Brilliant, brilliant song. I was never into reggae but once I heard this, well, it opened my eyes to a whole new world of music. Sitting here on my office chair and playing this AGAIN I can't help rocking backwards and forwards to it, that's how it makes you feel.
I can listen to this marvellous music all day. I have done while decorating, helps keeping those brushes moving. As good today as when i first clapped ears on it.

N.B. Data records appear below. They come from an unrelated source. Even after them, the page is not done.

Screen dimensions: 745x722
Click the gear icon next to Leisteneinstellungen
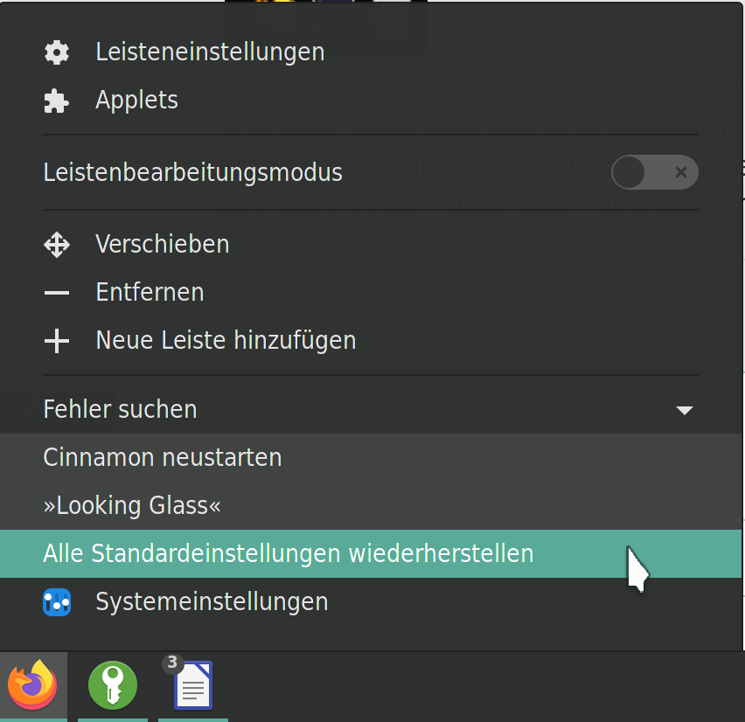(56, 52)
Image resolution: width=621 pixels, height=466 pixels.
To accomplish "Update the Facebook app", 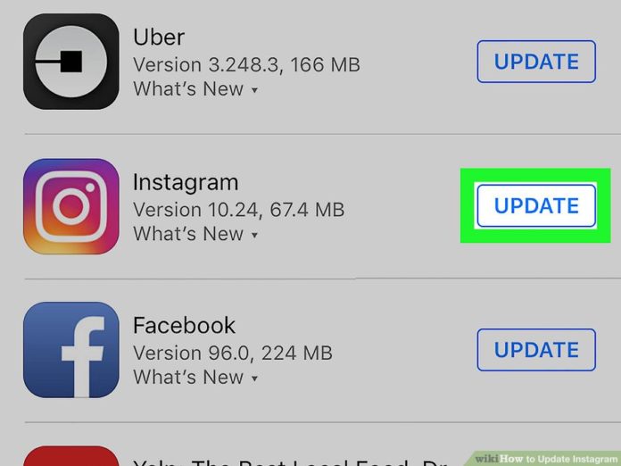I will [536, 350].
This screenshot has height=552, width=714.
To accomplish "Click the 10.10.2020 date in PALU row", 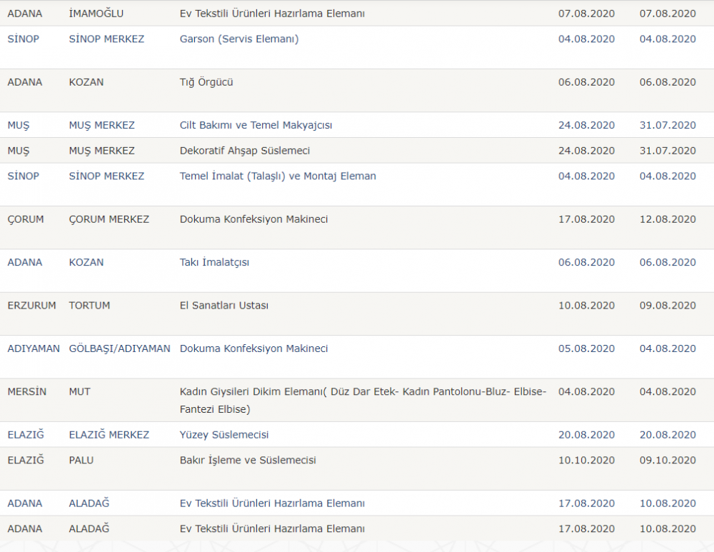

I brought myself up on this stuff, Pioneers, Upsetters, Dave Ansil, etc... Owned Tighten Up Vols 2 & 3 and 4 when i was 7, hand down from my sisters, Tell you what, they don't make Reggae like this any more.. Any just to think, Made specially for the UK... I Love Trojan Reggae. !!!
One of the many Trojan classics 😎 ... Remember Live Aid '85 Pioneers "Starvation" was covered by Ska collective as their contribution etc .... "Long shot kicked a bucket" classic 🇯🇲😎👍.
apart from the Jamaicans who made this music , the people who blew up ska and reggae in the West were the White British teens of 60s and 70s who went out and brought these records in numbers . So, big up to them for their contribution
73 and its in my bones. Thanks!
What about the very mighty Steel Pulse from Birmingham,England.i was lucky to get a great view,because i was a Steward??
Bought*
...and my sister and her (then) boyfriend were those very people - and am l grateful to them for that!
They introduced me to Ska when l was about 10 because they played Tighten Up Vol 2 all the time.
She had loads of singles too. We laugh now thinking about our dear ol' Dad tapping along to it. Funnier still was him whistling along to....'Wet Dream'!😂 We giggled cos we knew he couldn't even understand the words!!😂
I was lucky enough to inherit all that sister's vinyl, which was great as Two Tone hit when l was about 18. I knew all the songs by then from the original artists.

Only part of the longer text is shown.